_Task description_
Pull out each line of the material below that contains the string "width", treating uppercase and lowercase as different.

[Rows from a screen grounding dataset]
···
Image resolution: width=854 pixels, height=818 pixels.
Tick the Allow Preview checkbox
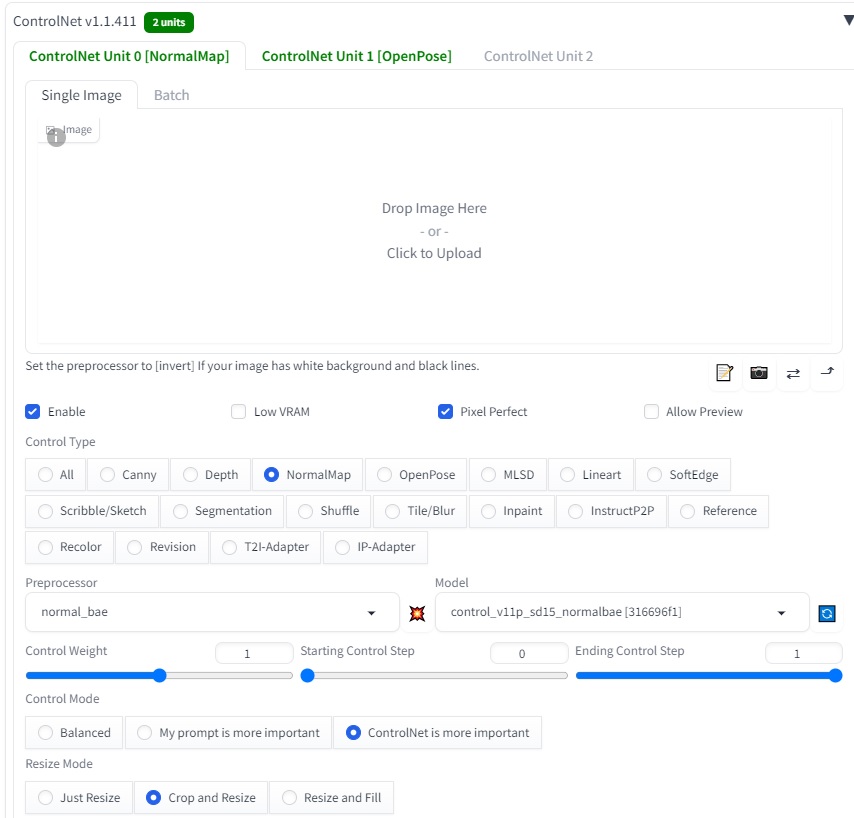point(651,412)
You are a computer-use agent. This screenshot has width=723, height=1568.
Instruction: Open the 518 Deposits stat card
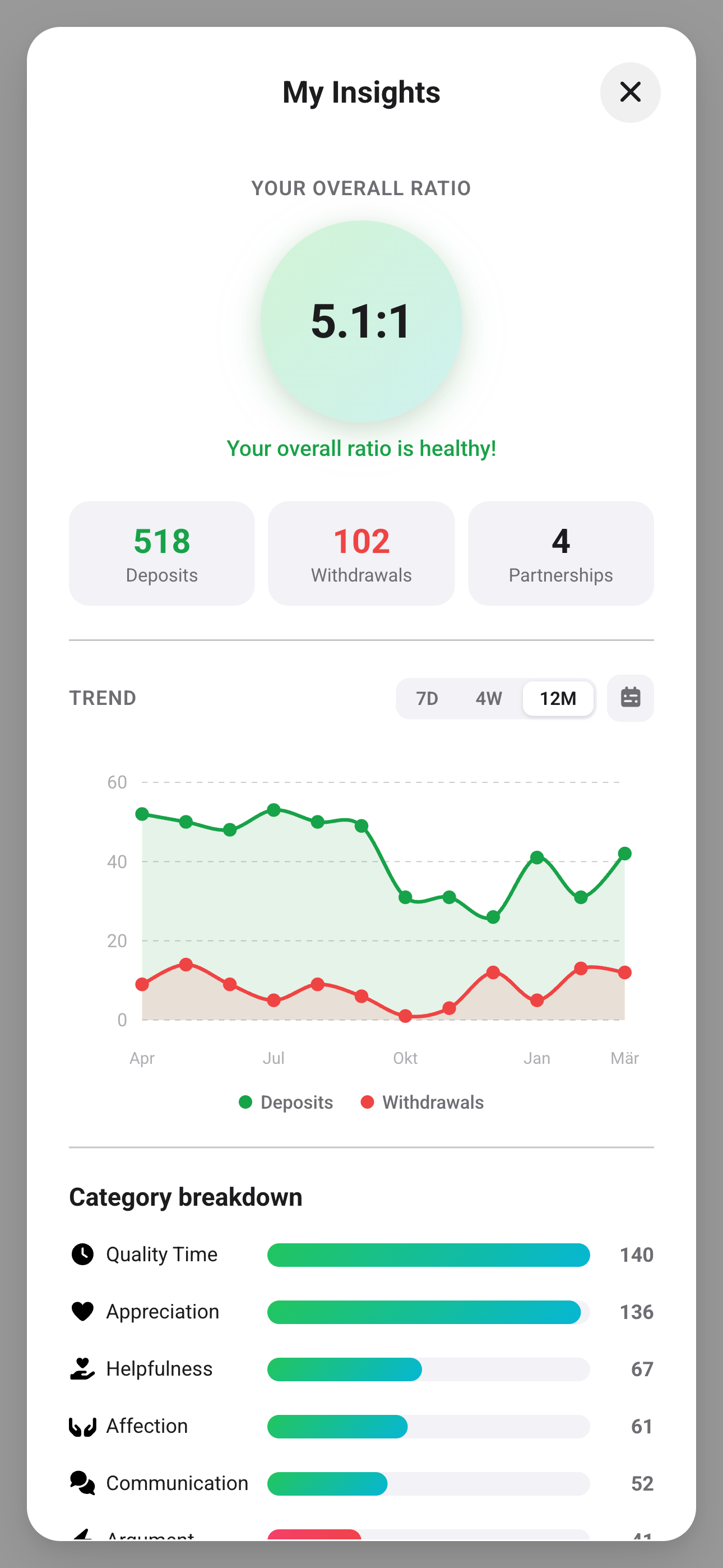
···
_Output below_
Image resolution: width=854 pixels, height=818 pixels.
You are a computer-use agent. This screenshot has width=723, height=1568.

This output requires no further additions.